IMPE2023 ePoster Presentations Pituitary, Neuroendocrinology and Puberty (10 abstracts)
1Hospital de Rancagua, Rancagua, Chile. 2Instituto de Neurocirugia Asenjo, Santiago, Chile. 3Departamento de ciencias Neurologicas. Facultad de Medicina. Universidad de Chile, Santiago, Chile. 4Instituto de Neurocirugia, Santiago, Chile
Diabetes insipidus (DI) is characterized by polydipsia and polyuria with a dilute urine. Central DI (CDI) results from a deficiency of arginine vasopressin (AVP) and may be due to congenital or acquired causes, the latter include tumors affecting the hypothalamic-pituitary region.
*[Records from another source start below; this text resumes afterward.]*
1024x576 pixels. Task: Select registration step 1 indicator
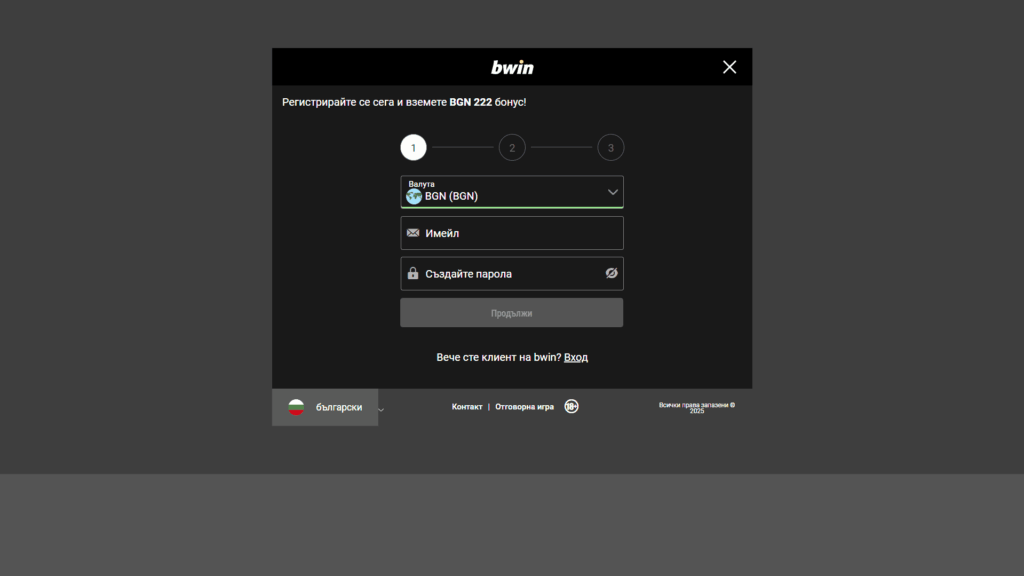point(413,148)
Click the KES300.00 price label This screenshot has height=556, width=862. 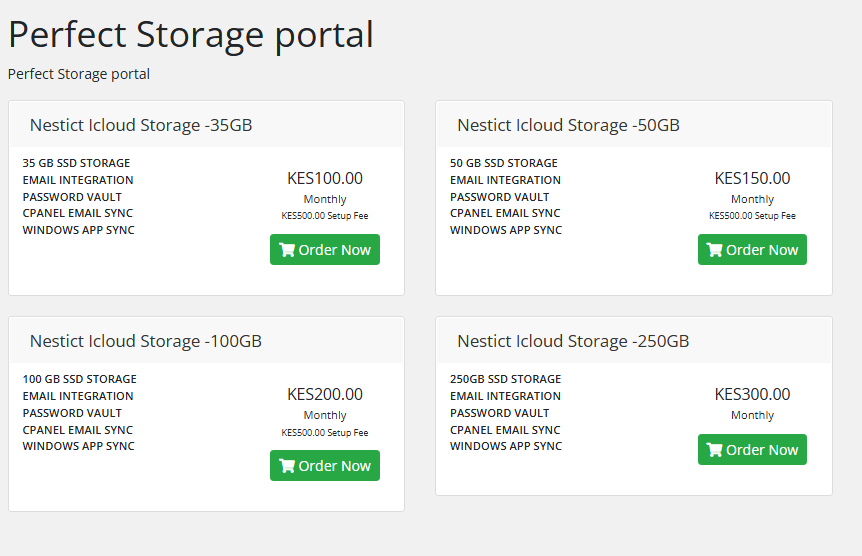pos(752,394)
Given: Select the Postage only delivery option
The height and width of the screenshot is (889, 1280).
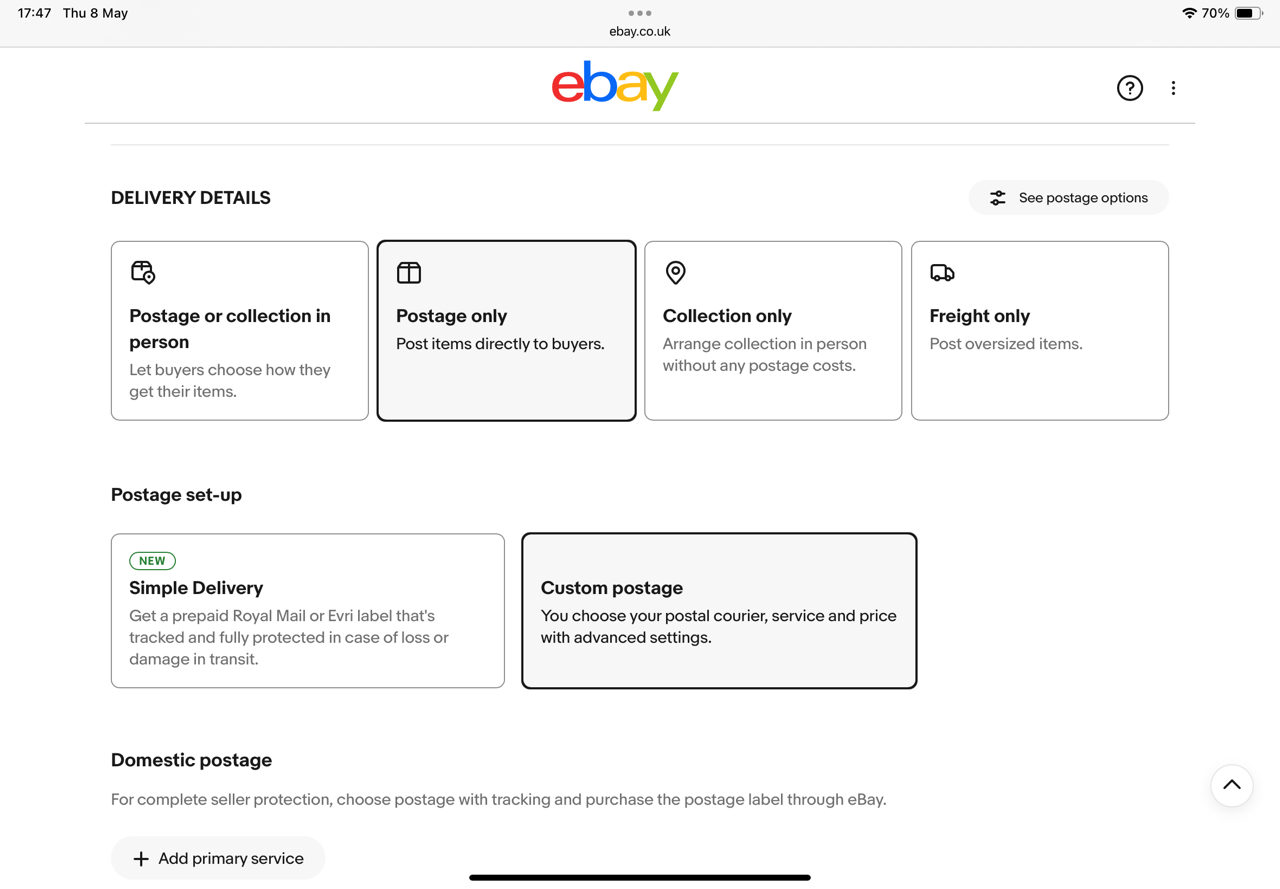Looking at the screenshot, I should coord(506,330).
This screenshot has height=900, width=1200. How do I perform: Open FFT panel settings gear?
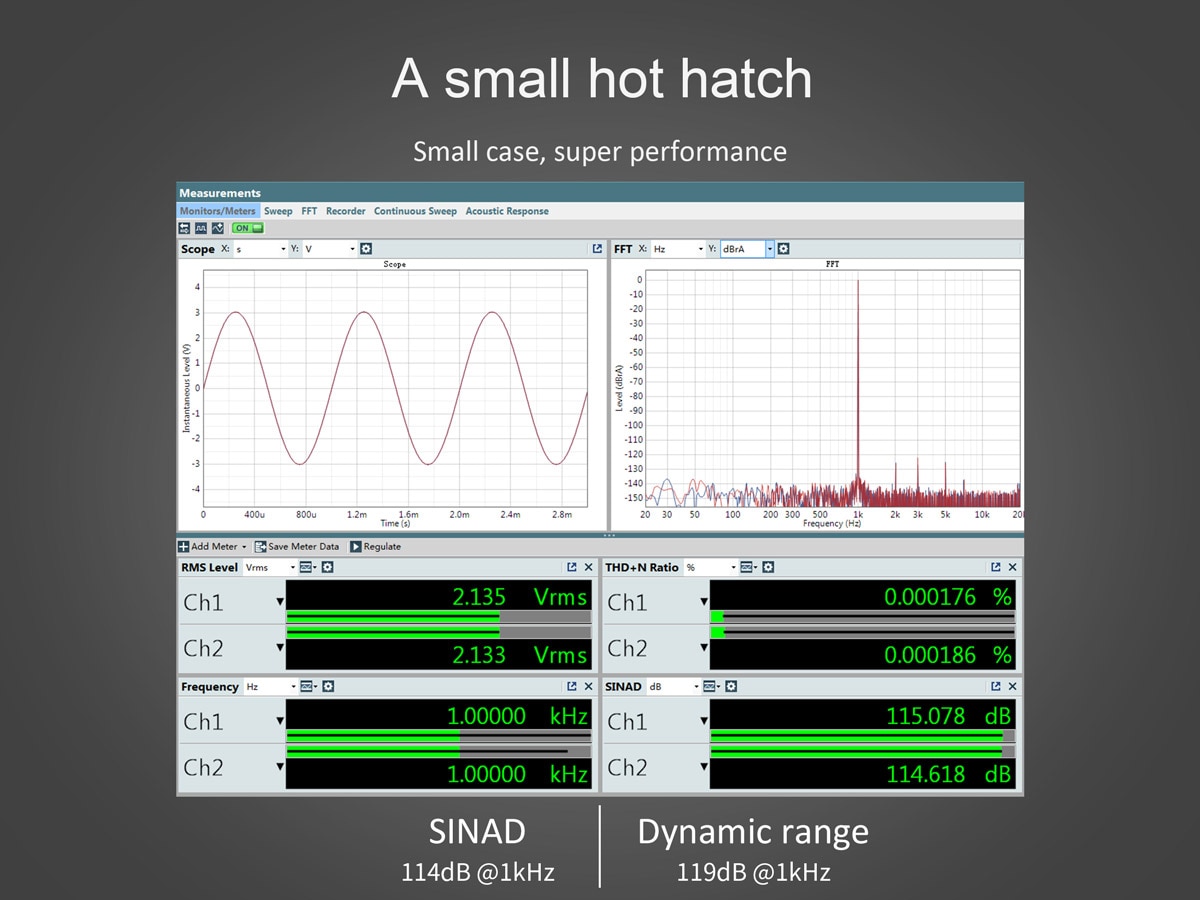click(x=783, y=249)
Thirst acts as a central biological backup mechanism in the absence of AVP, allowing plasma osmolarity to remain stable. We describe ADI patients with hypothalamic damage, who lose the ability to perceive thirst. A 12-year-old male patient diagnosed with craniopharyngioma at 2 years of age, with multiple surgical interventions and proton therapy. He developed hypopituitarism replaced with cortisol, levothyroxine, desmopressin and growth hormone supplementation, with maternal supervision and good adherence. He had two admissions because of hypernatremia during the last year. In the most recent admission he presented with confusion and heart rate 110, blood pressure 90/70 and was admitted With 162,2 de sodio. Thirst scale = 0 (does not feel thirsty). Management of hypernatremia was initiated by increasing the dose of desmopressin, ensuring free water intake by schedule and control of sodium, balance and daily weight for adjustment. The plasma sodium concentration was normal the third day, reaching less than 147.3mEq/L. The patient was discharged with desmopressin (total dose 0.375mg/day) and trained to drink 1500 cc/day of water. ADI is a rare complication part of hypothalamic syndrome associated with extensive hypothalamic damage that is more apparent in patients with absent baroregulation of AVP release as our patient. Management of ADI is complex and difficult and patients have a high rate of potentially fatal complications including hypernatremic dehydration. Close clinical and biochemical follow up and intensive patient education are essential to optimize patient outcomes.